*** SOURCE RECORDS

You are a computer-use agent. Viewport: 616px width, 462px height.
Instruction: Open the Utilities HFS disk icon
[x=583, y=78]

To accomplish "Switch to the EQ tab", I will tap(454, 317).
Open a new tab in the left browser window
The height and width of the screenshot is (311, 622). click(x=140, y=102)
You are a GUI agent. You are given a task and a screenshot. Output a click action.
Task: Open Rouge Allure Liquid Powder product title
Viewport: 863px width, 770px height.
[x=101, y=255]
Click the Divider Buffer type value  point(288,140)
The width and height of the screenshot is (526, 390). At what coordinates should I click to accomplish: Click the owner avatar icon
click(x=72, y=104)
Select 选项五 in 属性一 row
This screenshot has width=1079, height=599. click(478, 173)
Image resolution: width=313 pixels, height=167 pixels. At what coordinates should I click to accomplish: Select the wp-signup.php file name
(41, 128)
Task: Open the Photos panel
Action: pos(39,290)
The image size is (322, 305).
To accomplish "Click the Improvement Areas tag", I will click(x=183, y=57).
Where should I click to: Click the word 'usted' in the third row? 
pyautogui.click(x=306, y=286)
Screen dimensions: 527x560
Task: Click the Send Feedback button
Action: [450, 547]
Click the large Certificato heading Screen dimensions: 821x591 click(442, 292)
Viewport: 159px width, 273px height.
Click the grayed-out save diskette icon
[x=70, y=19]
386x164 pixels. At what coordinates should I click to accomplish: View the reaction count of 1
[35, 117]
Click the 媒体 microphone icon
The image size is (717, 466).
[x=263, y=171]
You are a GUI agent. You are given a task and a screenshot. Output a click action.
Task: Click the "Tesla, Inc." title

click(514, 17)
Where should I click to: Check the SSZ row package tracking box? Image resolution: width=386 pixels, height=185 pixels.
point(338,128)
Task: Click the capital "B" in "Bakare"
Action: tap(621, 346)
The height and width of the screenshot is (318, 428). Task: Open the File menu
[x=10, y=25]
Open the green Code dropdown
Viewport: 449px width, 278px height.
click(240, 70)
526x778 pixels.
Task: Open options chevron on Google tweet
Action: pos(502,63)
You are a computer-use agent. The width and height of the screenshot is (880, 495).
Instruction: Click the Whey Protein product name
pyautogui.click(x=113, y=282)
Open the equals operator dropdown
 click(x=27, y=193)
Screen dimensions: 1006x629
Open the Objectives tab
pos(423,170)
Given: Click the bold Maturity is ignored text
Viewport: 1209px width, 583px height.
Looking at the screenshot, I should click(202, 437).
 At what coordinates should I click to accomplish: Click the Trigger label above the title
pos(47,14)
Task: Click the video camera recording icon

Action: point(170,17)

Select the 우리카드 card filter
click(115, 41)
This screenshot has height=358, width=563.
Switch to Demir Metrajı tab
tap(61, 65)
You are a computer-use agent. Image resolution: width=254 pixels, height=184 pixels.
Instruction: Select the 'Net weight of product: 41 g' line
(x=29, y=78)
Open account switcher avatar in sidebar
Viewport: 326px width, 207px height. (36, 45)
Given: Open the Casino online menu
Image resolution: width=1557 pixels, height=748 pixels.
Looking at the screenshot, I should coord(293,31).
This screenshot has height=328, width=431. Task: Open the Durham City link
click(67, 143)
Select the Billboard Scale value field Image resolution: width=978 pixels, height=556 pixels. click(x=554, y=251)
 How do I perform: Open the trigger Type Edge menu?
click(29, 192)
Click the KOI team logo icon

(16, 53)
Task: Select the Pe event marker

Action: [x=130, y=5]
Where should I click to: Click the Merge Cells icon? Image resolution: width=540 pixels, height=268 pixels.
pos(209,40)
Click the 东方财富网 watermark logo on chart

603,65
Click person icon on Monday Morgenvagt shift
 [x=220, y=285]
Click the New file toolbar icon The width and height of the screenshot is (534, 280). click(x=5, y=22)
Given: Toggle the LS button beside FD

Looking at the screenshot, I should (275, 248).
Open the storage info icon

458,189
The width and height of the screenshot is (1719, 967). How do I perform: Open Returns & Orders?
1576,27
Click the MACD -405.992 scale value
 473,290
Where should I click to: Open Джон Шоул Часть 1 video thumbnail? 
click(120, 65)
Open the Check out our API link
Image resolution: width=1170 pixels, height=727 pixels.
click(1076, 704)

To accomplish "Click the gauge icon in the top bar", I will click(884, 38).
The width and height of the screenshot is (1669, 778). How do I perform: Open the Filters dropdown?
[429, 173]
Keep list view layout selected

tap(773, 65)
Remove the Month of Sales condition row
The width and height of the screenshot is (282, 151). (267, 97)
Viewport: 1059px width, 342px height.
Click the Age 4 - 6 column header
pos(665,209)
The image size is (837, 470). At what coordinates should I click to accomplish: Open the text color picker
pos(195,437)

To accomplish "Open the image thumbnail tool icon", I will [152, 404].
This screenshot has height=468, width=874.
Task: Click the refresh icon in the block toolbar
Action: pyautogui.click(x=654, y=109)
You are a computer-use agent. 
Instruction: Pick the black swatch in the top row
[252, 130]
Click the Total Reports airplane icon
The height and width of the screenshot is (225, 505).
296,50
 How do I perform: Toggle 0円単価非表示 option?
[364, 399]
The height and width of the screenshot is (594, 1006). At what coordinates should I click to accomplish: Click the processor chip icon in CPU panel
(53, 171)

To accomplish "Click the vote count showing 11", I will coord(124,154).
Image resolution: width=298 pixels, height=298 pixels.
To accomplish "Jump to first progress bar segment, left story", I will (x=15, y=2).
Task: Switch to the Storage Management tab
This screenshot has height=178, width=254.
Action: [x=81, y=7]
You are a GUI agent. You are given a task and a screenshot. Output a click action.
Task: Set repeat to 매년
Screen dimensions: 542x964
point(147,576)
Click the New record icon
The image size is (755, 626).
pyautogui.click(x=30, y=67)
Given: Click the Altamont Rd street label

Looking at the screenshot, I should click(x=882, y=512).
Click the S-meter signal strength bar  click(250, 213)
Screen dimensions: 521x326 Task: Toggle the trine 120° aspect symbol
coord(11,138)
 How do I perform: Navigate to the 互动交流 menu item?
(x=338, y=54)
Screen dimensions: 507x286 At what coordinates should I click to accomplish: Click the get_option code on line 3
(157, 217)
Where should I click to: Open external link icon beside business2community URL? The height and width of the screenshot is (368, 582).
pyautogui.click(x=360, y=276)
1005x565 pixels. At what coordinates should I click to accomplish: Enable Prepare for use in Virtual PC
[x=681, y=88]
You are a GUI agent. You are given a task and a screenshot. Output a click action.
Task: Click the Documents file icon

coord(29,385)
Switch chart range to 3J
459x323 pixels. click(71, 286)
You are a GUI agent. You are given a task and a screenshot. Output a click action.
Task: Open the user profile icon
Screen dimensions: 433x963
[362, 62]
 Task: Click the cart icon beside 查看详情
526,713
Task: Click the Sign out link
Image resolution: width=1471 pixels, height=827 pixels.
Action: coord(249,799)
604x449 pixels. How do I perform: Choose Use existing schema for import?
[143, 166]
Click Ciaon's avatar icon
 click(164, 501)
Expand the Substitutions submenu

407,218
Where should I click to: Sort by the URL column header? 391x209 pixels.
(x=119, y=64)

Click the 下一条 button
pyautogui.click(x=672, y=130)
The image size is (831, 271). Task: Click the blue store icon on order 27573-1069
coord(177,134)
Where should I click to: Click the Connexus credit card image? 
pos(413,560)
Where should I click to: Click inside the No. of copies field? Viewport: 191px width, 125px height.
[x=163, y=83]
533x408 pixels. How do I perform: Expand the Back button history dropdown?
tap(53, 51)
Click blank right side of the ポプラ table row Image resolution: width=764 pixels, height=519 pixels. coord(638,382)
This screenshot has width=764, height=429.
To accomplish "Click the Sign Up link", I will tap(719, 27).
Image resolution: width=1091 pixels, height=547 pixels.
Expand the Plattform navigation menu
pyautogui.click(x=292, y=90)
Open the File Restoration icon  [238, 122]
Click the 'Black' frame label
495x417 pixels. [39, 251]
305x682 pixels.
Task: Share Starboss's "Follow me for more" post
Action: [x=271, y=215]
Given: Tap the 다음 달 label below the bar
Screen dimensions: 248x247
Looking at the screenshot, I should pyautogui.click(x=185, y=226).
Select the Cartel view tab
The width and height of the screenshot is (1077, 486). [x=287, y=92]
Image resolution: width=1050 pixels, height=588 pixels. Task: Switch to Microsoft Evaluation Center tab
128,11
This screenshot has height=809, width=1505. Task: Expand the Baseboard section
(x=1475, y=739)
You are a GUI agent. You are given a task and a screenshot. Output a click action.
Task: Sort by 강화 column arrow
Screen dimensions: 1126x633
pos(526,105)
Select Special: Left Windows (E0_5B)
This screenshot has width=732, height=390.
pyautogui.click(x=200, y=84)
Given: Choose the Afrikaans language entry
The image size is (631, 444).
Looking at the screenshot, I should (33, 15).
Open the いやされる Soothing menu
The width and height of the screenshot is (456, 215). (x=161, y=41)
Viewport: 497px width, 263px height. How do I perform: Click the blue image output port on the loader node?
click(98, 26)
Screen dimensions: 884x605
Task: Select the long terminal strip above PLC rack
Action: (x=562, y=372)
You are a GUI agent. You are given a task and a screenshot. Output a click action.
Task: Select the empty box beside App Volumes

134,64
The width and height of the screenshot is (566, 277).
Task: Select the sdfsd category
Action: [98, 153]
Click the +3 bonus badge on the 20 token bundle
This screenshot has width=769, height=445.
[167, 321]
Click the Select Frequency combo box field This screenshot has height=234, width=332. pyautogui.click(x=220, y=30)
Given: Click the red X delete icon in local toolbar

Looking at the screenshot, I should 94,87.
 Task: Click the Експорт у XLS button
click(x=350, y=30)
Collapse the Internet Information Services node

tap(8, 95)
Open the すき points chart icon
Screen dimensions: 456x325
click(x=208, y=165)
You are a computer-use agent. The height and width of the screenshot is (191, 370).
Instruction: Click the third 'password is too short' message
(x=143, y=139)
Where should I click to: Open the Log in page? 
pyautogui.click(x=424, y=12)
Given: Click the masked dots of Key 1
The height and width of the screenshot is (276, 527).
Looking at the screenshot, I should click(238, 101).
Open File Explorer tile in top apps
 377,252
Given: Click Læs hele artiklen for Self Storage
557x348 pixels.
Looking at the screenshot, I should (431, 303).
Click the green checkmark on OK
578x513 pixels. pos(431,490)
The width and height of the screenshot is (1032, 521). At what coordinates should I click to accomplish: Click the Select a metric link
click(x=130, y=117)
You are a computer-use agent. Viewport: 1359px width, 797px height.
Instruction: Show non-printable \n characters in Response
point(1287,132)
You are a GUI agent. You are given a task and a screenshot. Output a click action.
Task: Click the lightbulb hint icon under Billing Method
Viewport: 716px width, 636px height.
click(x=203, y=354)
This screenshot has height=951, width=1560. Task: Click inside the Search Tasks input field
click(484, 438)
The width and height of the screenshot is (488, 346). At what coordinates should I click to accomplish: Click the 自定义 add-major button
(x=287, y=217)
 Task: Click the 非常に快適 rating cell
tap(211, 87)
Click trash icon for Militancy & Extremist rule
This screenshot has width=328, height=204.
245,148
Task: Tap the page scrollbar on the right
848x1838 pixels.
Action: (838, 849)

******

Find the word "computer" in the entries. Copy each line that holds it.

▶ **RESULT**
You are a computer-use agent. Viewport: 616px width, 462px height.
You are a computer-use agent. The width and height of the screenshot is (880, 495).
You are a computer-use agent. Image resolution: width=254 pixels, height=184 pixels.
You are a computer-use agent. 
You are a computer-use agent. The height and width of the screenshot is (191, 370).
You are a computer-use agent. Viewport: 1359px width, 797px height.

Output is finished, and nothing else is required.